Associated Press, Ja. 1, 2003
A baby said to be the first human clone has gone home with her mother, a cloning company says.
The baby, born Thursday and nicknamed Eve, went home Monday, Clonaid spokeswoman Nadine Gary said. The company, which is linked to a sect that believes space aliens created life on Earth, has refused to say where her home is or where Eve was born.
The unidentified mother is a 31-year-old American, Clonaid officials said at a news conference last week in Hollywood, Fla. A lawyer in Florida, meanwhile, asked a judge Tuesday to appoint a guardian for the baby, saying that Clonaid is trying to commercially exploit the child and that she needs specialized medical treatment.
In documents filed in Broward County Circuit Court, attorney Bernard F. Siegel said that if the judge determines the baby is in danger, she should be turned over to state care. Siegel admits in the documents that he does not know if the baby is in Florida, but argued that the court has jurisdiction because Clonaid held its news conference in the state last week. No hearing date has been set.
Siegel, a sports and entertainment lawyer in Miami, said he had “no particular ax to grind” and was trying to act in the child’s best interest.

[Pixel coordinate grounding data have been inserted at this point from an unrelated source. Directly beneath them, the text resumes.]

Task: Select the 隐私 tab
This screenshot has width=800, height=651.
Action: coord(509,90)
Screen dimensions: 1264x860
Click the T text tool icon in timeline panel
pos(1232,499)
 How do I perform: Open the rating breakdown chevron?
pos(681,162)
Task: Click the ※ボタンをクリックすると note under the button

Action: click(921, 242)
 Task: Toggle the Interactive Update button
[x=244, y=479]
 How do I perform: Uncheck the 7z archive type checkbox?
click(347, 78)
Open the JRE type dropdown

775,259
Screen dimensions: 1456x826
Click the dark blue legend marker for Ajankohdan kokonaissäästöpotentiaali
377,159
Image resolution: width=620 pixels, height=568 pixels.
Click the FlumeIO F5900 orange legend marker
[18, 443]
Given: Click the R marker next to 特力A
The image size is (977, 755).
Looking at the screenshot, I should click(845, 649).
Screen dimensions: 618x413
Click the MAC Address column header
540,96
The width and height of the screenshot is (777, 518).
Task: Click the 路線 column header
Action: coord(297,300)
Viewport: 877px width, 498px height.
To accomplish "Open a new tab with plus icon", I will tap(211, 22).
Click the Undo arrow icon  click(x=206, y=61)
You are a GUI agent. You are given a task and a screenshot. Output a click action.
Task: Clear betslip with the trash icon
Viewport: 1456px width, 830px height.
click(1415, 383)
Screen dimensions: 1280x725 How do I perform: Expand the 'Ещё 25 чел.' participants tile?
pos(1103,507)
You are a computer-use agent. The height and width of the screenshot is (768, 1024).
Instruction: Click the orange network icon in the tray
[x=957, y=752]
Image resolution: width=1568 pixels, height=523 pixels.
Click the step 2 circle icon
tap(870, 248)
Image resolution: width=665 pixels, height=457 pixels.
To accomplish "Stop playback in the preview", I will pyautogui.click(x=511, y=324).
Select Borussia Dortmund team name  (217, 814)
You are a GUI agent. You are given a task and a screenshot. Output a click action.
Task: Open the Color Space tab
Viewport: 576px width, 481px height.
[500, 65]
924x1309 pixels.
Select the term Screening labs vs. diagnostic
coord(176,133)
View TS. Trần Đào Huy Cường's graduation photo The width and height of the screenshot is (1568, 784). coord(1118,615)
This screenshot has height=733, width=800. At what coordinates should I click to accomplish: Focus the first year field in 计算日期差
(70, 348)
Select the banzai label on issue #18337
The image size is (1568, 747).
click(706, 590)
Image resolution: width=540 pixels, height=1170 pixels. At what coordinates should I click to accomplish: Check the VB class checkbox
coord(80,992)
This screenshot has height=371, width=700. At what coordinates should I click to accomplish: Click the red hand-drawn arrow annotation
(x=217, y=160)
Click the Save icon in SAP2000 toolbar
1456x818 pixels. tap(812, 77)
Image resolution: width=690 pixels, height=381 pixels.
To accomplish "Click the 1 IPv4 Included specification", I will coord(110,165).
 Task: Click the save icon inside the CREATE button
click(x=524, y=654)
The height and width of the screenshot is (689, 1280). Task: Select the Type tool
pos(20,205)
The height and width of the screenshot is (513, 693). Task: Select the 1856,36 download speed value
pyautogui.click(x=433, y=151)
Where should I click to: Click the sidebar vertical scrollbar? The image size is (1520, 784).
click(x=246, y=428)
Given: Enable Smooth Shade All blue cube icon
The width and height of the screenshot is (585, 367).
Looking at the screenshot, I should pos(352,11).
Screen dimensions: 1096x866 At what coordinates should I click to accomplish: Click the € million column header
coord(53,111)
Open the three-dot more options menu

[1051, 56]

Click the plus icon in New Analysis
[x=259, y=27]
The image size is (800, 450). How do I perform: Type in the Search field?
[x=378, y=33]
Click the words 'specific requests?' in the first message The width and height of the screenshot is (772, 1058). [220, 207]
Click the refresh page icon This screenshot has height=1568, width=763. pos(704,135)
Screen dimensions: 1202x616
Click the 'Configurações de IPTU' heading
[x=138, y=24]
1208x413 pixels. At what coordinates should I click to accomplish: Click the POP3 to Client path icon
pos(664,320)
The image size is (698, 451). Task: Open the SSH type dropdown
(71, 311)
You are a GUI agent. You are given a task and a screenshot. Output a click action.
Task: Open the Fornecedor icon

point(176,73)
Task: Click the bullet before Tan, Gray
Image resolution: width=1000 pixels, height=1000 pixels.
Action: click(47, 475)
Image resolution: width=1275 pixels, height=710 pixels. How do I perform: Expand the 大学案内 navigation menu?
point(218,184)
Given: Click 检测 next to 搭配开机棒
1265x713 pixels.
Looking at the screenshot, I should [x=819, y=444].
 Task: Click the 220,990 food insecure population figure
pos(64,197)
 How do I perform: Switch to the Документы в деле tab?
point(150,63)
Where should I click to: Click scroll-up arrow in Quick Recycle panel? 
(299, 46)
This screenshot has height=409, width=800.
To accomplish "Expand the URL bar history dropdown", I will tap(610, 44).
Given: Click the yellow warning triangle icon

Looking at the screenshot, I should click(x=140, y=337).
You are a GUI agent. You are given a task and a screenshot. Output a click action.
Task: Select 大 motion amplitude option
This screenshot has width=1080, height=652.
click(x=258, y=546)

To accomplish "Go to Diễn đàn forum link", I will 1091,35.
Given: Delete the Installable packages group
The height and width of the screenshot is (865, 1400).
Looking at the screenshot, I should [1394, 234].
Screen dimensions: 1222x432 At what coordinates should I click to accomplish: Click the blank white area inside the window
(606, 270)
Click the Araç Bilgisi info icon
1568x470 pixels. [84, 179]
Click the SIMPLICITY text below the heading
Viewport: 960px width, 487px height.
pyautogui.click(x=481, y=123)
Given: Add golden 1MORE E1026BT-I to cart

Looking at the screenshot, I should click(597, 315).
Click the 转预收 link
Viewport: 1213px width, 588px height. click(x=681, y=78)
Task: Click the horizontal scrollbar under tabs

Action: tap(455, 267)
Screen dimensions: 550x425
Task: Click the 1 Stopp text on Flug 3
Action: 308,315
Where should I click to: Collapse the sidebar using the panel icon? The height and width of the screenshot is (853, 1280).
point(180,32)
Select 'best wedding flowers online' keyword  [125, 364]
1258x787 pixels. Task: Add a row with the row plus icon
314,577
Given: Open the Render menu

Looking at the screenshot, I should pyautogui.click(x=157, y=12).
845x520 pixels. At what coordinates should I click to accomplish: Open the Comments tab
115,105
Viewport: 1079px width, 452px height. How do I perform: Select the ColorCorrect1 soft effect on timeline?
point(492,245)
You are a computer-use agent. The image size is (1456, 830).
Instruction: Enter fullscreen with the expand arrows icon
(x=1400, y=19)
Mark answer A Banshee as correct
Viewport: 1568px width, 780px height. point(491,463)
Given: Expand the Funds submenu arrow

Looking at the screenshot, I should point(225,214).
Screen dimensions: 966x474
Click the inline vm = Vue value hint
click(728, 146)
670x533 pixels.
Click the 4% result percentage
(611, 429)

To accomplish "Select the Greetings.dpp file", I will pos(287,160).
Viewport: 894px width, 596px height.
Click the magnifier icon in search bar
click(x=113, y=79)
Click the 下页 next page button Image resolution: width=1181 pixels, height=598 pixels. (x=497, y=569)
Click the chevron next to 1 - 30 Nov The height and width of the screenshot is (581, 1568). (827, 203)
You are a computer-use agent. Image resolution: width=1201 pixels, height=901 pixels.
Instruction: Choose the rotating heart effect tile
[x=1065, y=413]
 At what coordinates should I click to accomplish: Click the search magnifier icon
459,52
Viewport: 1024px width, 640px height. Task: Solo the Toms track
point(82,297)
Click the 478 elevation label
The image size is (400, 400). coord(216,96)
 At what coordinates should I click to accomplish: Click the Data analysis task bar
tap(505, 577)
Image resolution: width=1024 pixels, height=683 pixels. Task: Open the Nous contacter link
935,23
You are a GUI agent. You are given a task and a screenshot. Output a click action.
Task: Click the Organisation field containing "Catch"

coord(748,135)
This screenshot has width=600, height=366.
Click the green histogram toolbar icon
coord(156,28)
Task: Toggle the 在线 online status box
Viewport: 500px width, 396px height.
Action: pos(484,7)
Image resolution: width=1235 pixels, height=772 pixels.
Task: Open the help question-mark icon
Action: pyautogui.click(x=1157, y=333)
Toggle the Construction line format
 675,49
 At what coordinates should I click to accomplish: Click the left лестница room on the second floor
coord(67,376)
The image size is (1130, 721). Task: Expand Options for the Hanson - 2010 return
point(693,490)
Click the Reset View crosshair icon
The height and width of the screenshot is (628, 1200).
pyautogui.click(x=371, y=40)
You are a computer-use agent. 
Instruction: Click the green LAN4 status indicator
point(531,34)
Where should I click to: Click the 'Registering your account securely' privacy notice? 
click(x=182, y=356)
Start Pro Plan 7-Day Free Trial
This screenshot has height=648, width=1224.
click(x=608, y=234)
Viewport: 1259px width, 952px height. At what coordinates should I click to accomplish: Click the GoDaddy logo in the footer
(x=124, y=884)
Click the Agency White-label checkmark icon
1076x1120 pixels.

DNA samples are to be taken soon from the baby and the mother for testing to show whether Eve is a clone of the woman.
Clonaid, which declines to reveal where its facilities are, was founded in the Bahamas in 1997 by the man who founded the Raelian religious sect. The man, Rael, says he learned about the origin of life on Earth from a visitor from outer space. He says he views cloning as a step toward reaching eternal life.